=== Provided text ===

The home market may literally be testing the notion that interest rate manipulation has the net effect of pulling forward demand. Existing home sales, as tabulated by the National Association of Realtors, surged in May to a new six-year high. That sounds like terrific news about a rebound in the real estate market after quite a rough period dating back to the middle of 2013, but even the usual monetarism-always-works places are sounding cautious. In this case, with the Fed having spent months and months talking about rate increases, many economists are actually worried that May’s jump in home sales was the last before such conventional outlooks become reality.

The average 30-year fixed mortgage has moved back toward and even above 4% again, which “threatens” to derail what is thought to be a sustainable gain in housing overall.

After renting a two-bedroom unit for four years at the Nineteen North Apartments on Route 19 in McCandless, Andy and Sarah Hadad decided the time had come to invest in a home where they could raise their 3-year-old daughter and build equity for their future.

 

Another deciding factor? The couple began to see mortgage rates moving higher. They breathed a sigh of relief when their lender was able to lock the interest rate on their 30-year mortgage at 4 percent.

 

“We know we will probably never see interest rates like this again,” said Mr. Hadad, 28, a quality assurance engineer for a software company in Seven Fields.

It seems more than a little assaultive on common sense where a minor uptick in interest rates would cluster so much activity. But the 4% threshold, being a round number, has triggered inordinate commentary and even a little nervousness about the severity of any negative feedback from higher rates despite commentary taking great pains to promise that rates will rise but only gently; as if economists are trying to reassure instead themselves after surveying the great imbalances.

For five years, mortgage rates have hovered around 50-year lows, a situation most economists believe will start to reverse if the Federal Reserve begins to raise interest rates later this year. Rates on 30-year conventional mortgages averaged 4% for the week ended Thursday, according to mortgage giant Freddie Mac. Until a few weeks ago, mortgage rates had been below 4% since November…

 

But higher rates could spell trouble for pricier West Coast cities, such as San Francisco, Los Angeles and San Diego, where home prices are already out of reach of many residents and would only be made worse if mortgage rates rise.

 

In Los Angeles, for example, with mortgage rates at 4%, a typical household would have to spend 41% of its income on mortgage payments to buy a house for the median price in the area, according to Zillow. If rates rise to 5%, that household would need to spend 46% of its income to afford mortgage payments.

=== Provided data ===

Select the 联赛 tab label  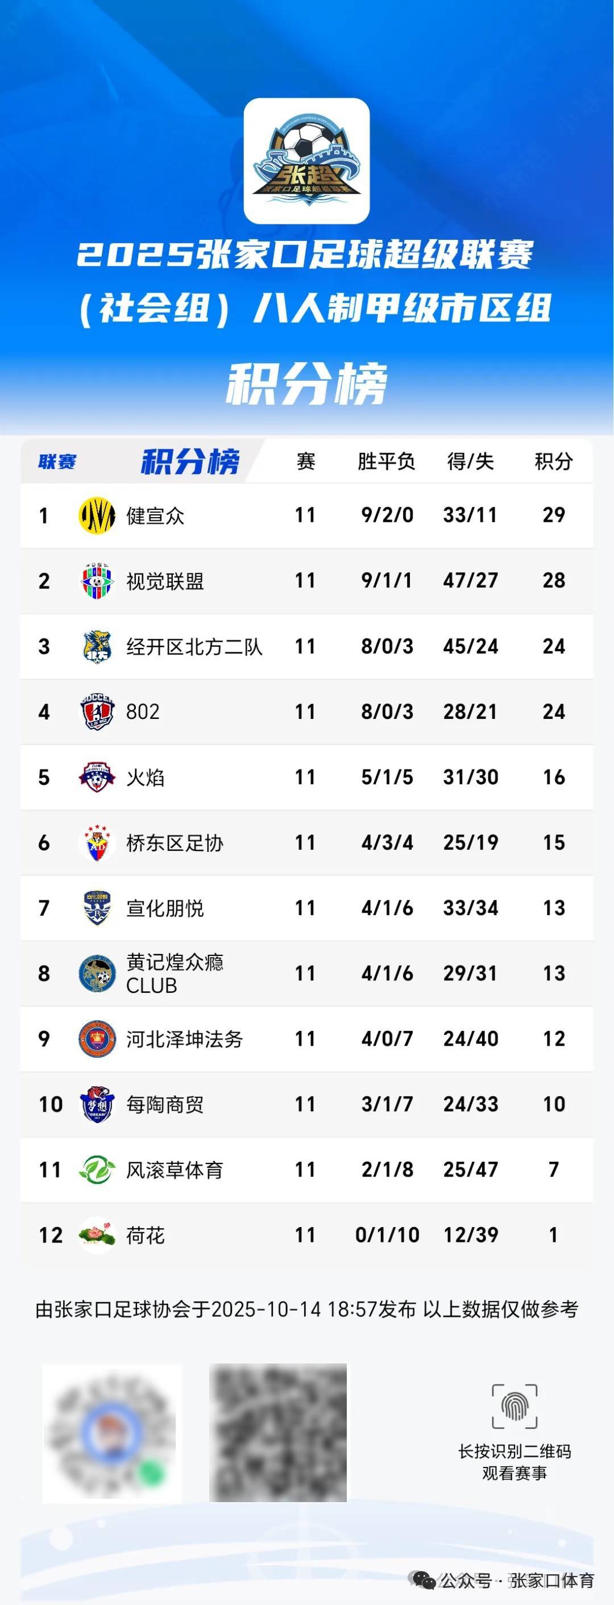point(57,462)
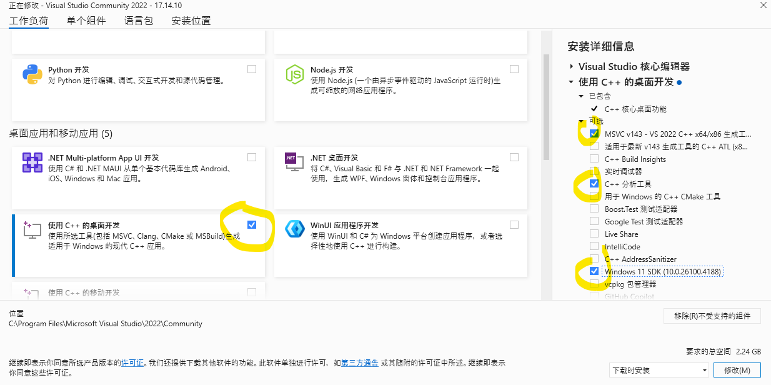Click the 修改(M) button
Image resolution: width=771 pixels, height=385 pixels.
(x=737, y=370)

===

## Required tasks
**A)** Decide whether each statement below agrees with the passage on home sales and mortgage rates. Answer yes or no for each, and quote the deciding words from the passage.
(i) Existing home sales reached a six-year high in May.
(ii) The Hadads locked the rate on their 30-year mortgage at 3.5 percent.
(iii) In Los Angeles, a typical household would need to spend 46% of its income on mortgage payments if rates rose to 5%.
**B)** Write the next part of the passage on home sales and mortgage rates, starting after its final sentence.
Nothing in the listing is needed for this work.

## Task responses
**A)**
(i) Yes: "surged in May to a new six-year high"
(ii) No: "lock the interest rate on their 30-year mortgage at 4 percent"
(iii) Yes: "If rates rise to 5%, that household would need to spend 46% of its income to afford mortgage payments"

**B)**
That description sounds precariously similar to a bubble – where all but the interest rate lends toward “unaffordable.” Each and every mainstream treatment of the rate “conundrum”, however, is also quite careful about its ultimate reassurance regardless of any interest rate movements; growing income and plentiful jobs are simply expected to offset any negative pressure from interest rate “normalization.”

It is indecently odd in how a nearly historically low interest rate at 4% could trigger such separation anxiety. Is 4.5% all that different than 3.5%? In actual context, the relation between the two rates is entirely miniscule, or at least should be. These are not normal times, however, and there is more than a little evidence that this rate distortion, intended by QE’s, has cratered actual economic fundamental pertaining to housing; thus the nervousness.

Orthodox economics is neither unaware of the imbalance nor insensitive to its dangers; it only minimizes the probability of such negativity becoming a purely detached reality. The FOMC does not expect that rising interest rates will exhibit only that negative pressure, rather it intends such negative pressures to be more than negated and offset by the rising economy the negative pressures had great hand in creating. So it is ingrained ritual where worries about rising rates on an imbalanced, even subtly bubbly, housing market is dispelled by the magic of monetaristic theory.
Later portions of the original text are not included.